I learned about imperfections from him.  For all that he accomplished, he was not perfect.  No man is.  Jesus Christ is the only person who has ever been perfect on this earth.  But I learned that you can always keep trying, I learned to not let imperfections get in the way, to strive to be better, to learn and to move on striving to be a better more compassionate person. 
 
Mostly I learned from my dad, that family is the most important thing this world has to offer.  For all the trials he overcame, when he lost his June, I think that one was just one that was too big for him, yet he did have his kids and grandkids to surround him with their love and that was the greatest blessing to him.  Because of his love for them, those grandkids circled around him and poured out love unimaginable. 
 
Thank you dad for these and many more valuable life lessons. 
love, polly
 
 
(just a little of Giggs and June's posterity-still having fun and carrying on as they would have us do)

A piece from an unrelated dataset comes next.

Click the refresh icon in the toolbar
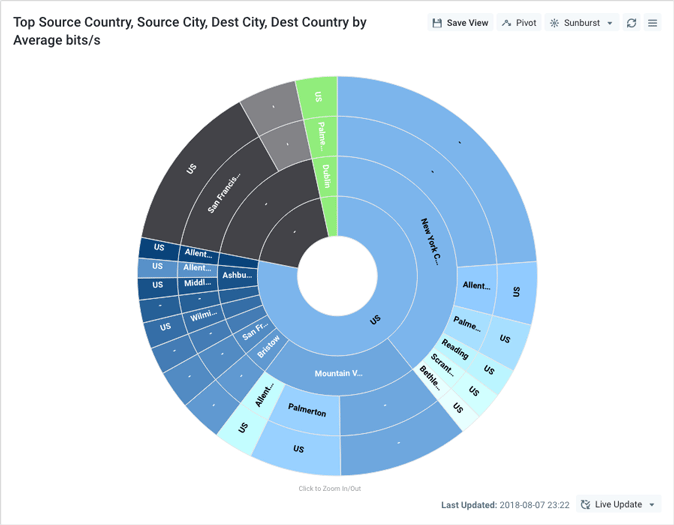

Wednesday, December 12, 2012

Christmas Memories


After this last week, I've been remembering Christmas's past.  About the second week of December my mother started decking the halls of our home.  Everything was beautiful, warm and welcoming.  My dad's day off was Thursday, and usually on the second Thursday of December I came down with some illness or another, knowing he would be home and usually spend part of the day shopping for my mother.   If I suddenly felt well enough he would take me with him.  I loved going shopping with him for mom. 
 He spoiled her so.


Classy outfits and coats were always on his list.  He loved to see her in red or orange.  I loved a particular store where there were models who were the size of the person being bought for.  They came out wearing this outfit or that, until the perfect one was decided upon.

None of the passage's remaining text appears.